How Stealth's Encrypted Search Works

Alexandre Helle
January 10, 2023

Creating a highly secure, scalable and flexible encrypted search isn’t easy. In our last blog post, we learned exactly why the world of cryptography has struggled for so long to create a high quality, secure encrypted search.

Cyborg is tackling the encrypted search problem head-on by leveraging a powerful concept in cryptography: Forward Privacy. Here’s how we applied it to Stealth to deliver the first searchable, end-to-end encrypted cloud storage platform.

PART I: Indexing

In order to make data searchable, it first needs to be indexed. An index can be as simple as a book’s table of contents, or as complex as a cryptographic index like the one uses. While they’re different in complexity, all indexes serve the same purpose: to help quickly access and retrieve data from a large collection.

Parsing & Normalization

The first step of indexing is parsing. Files come in all sorts of formats; PDF, Word Documents, etc., so when we parse data, we strip away its format and extract what's left, a file’s plaintext. To do this, we use tools called parsers, which remove the formatting and metadata from a file and leave the bare plaintext— the part we’re interested in searching.

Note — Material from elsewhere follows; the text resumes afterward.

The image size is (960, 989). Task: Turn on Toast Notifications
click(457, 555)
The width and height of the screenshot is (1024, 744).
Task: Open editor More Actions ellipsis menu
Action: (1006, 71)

Once we have the plaintext, we normalize it, or transform it into a format that’s usable by our search engine. This process consists of tokenization (splitting text into words or tokens), stemming (transforming words like “eating” or “eats” into “eat”), and a few other technical steps which we’ll skip for now.

In the end, we’re left with a list of tokens found in the text we’re indexing and some information about each of these tokens (such as frequency, position, etc.).

Cryptographic Hashing

With the tokens from the previous steps, we can move on to a process called hashing. A hash is a mathematical function that converts one value to another. When we hash data, we mask the original data with another value and perform a mathematical operation on it. You can think of a hash value like a fingerprint. In the same way an individual's fingerprint is unique, so too are hash values, except rather than being a swirly design imprinted on our fingers, a hash value essentially consists of a very large number. Hashing is also deterministic, meaning that if you hash the same data on separate occasions, it will always provide the same hash value.

When the size of a hash value is large and random enough, it is impossible to learn anything about the data itself. This is known as a cryptographic hash function. Stealth uses a series of them when hashing data. These methods create hash values for original input data, however, it’s impossible given current technology to try and retrieve the input data only knowing the output hash. It would be like being asked to figure out exactly how much and in what order butter, flour and salt went into that delicious croissant you had for breakfast. You know the output value, the croissant, but it would be almost impossible to reverse-engineer the exact one you just ate even if you had an idea of what the inputs might be.

Hash values can exist for individual files, a group of files or a complete hard drive. When a file is uploaded to our server, different one-way hash values are generated based on tokens found in that file. Those cryptographic hashes are then uploaded to a Stealth server.

But what if two or more different files contain similar keywords? Wouldn’t that make it difficult to keep hashes organized and unique?

When a previously hashed keyword is found, we rotate the hash value so a keyword found in two different files will produce two hash values that cannot be linked. This rotation uses the user’s own search key, which ensures that no one— not Cyborg, another user or a hacker— can guess which hash values correspond to which keywords, nor be able to link hash values together.

Now imagine thousands and thousands of files all containing similar keywords, wouldn’t keeping track of all those hash values get messy?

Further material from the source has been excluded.